Predicting the distribution of four species of raptors (Aves: Accipitridae) in southern Spain: statistical models work better than existing maps
Article first published online: 9 FEB 2004
Journal of Biogeography
Volume 31, Issue 2, pages 295–306, February 2004
How to Cite
Bustamante, J. and Seoane, J. (2004), Predicting the distribution of four species of raptors (Aves: Accipitridae) in southern Spain: statistical models work better than existing maps. Journal of Biogeography, 31: 295–306. doi: 10.1046/j.0305-0270.2003.01006.x
- Issue published online: 9 FEB 2004
- Article first published online: 9 FEB 2004
- distribution models;
- geographical information systems;
- generalized linear models;
- habitat models;
- Buteo buteo;
- Circaetus gallicus;
- Hieraaetus pennatus;
- Milvus migrans;
- road census
Aim To test the effectiveness of statistical models based on explanatory environmental variables vs. existing distribution information (maps and breeding atlas), for predicting the distribution of four species of raptors (family Accipitridae): common buzzard Buteo buteo (Linnaeus, 1758), short-toed eagle Circaetus gallicus (Gmelin, 1788), booted eagle Hieraaetus pennatus (Gmelin, 1788) and black kite Milvus migrans (Boddaert, 1783).
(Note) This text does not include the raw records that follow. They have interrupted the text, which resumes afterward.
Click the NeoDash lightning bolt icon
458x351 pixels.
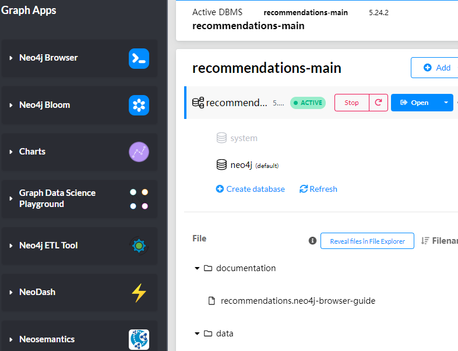tap(139, 292)
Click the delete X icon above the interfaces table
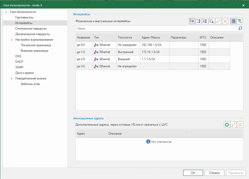The width and height of the screenshot is (249, 179). [225, 21]
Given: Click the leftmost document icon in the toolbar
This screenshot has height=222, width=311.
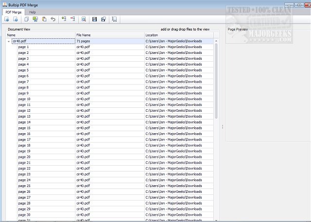Looking at the screenshot, I should click(x=7, y=19).
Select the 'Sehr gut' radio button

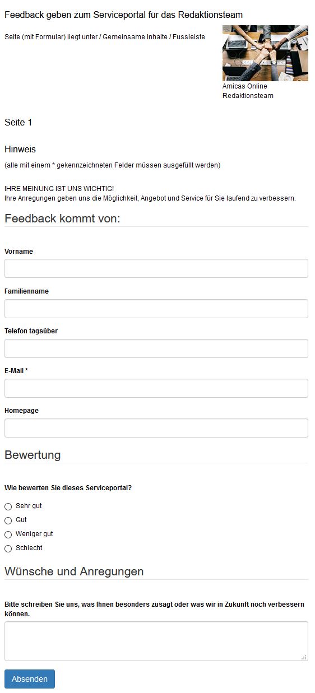click(x=8, y=506)
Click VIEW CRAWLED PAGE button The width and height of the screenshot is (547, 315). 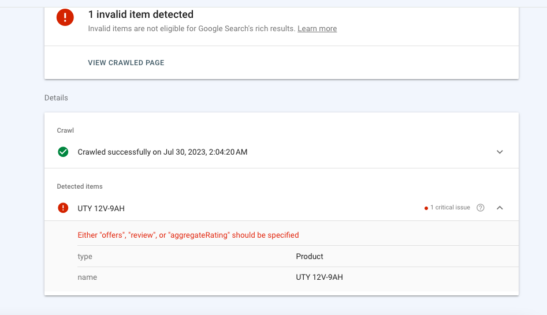pos(126,62)
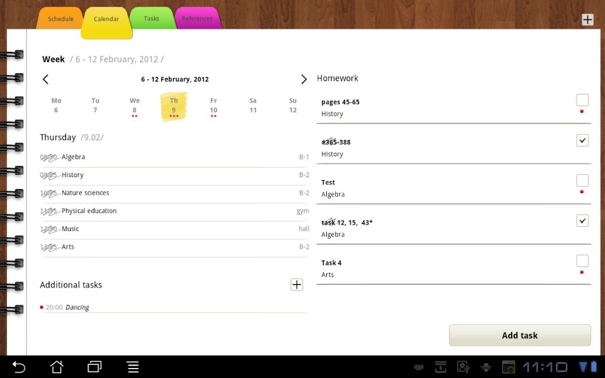Click the plus icon beside Additional tasks
Image resolution: width=605 pixels, height=378 pixels.
(297, 285)
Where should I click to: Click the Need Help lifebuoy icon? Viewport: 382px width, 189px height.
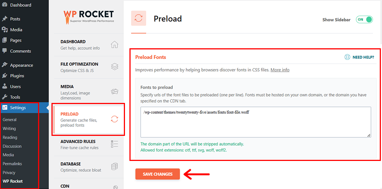(347, 57)
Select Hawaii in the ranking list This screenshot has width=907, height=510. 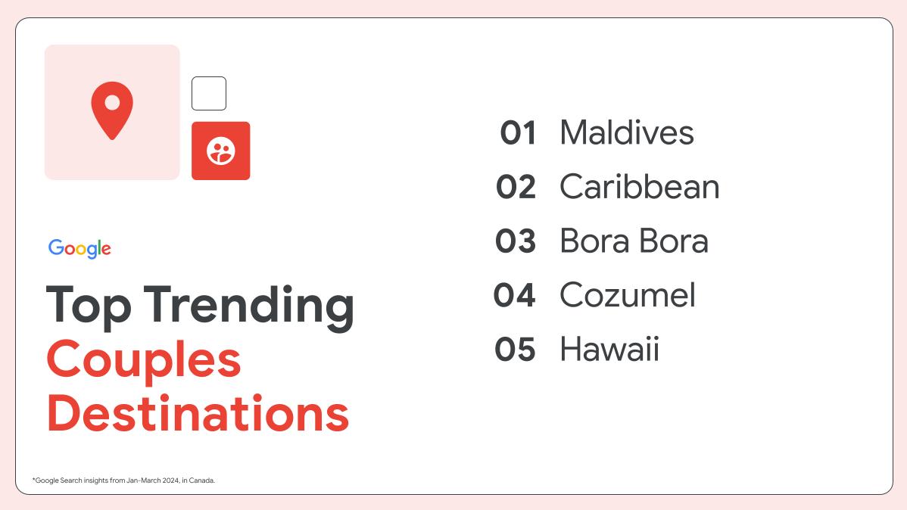pos(609,350)
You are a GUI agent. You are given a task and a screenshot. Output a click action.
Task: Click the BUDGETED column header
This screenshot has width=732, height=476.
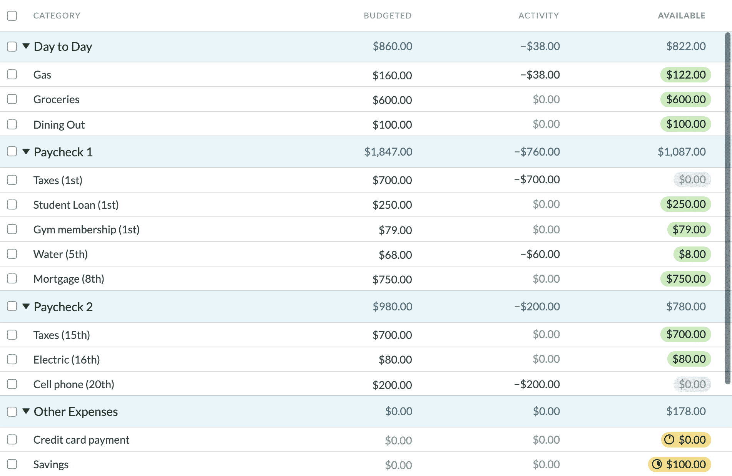(387, 16)
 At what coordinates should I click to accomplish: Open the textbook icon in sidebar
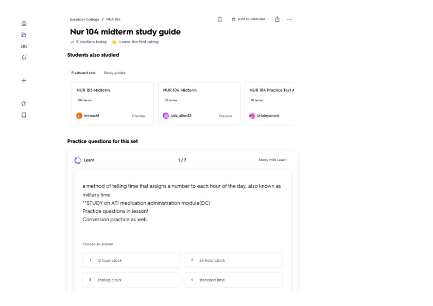click(x=24, y=115)
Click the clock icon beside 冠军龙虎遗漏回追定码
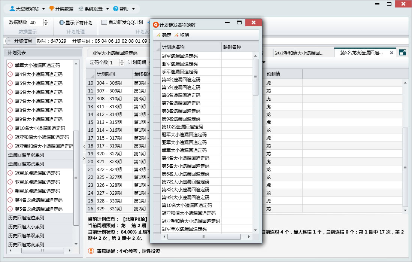 point(10,173)
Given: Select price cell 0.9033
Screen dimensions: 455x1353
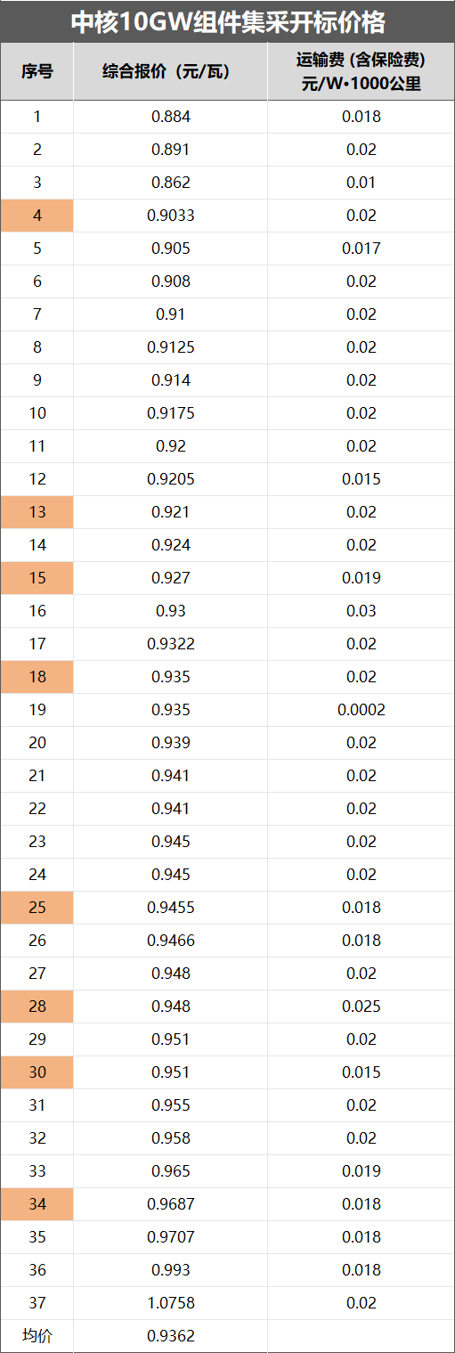Looking at the screenshot, I should coord(171,216).

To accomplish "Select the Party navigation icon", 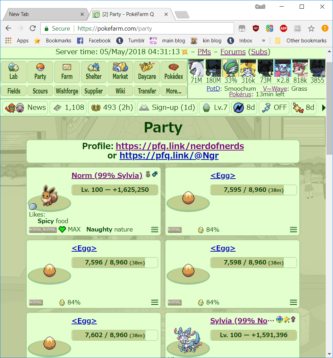I will coord(40,72).
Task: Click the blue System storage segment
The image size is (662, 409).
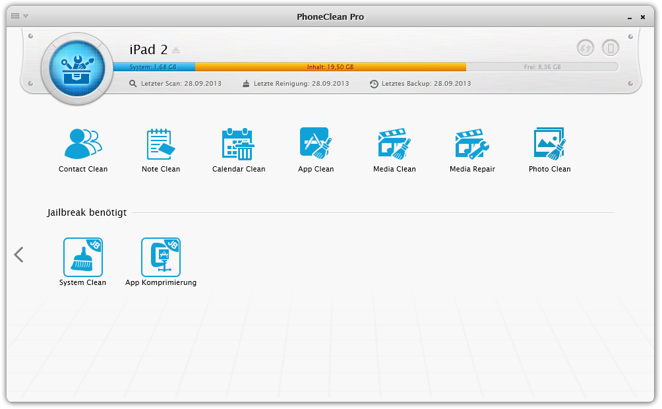Action: pyautogui.click(x=154, y=67)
Location Andalusia, southern Spain.
Methods Generalized linear models of 10 × 10 km squares surveyed for the presence/absence of the species by road census. Statistical models use as predictors variables derived from topography, vegetation and land-use, and the geographical coordinates (to take account of possible spatial trends). Predictions from the models are compared with current distribution maps from the national breeding atlas and leading reference works.
Results The maps derived from statistical models for all four species were more predictive than the previously published range maps and the recent national breeding atlas. The best models incorporated both topographic and vegetation and land-use variables. Further, in three of the four species the inclusion of spatial coordinates to account for neighbourhood effects improved these models. Models for the common buzzard and black kite were highly predictive and easy to interpret from an ecological point of view, while models for short-toed eagle and, particularly, booted eagle were not so easy to interpret, but still predicted better than previous distribution information.
Main conclusions It is possible to build accurate predictive models for raptor distribution with a limited field survey using as predictors environmental variables derived from digital maps. These models integrated in a geographical information system produced distribution maps that were more accurate than previously published ones for the study species in the study area. Our study is an example of a methodology that could be used for many taxa and areas to improve unreliable distribution information.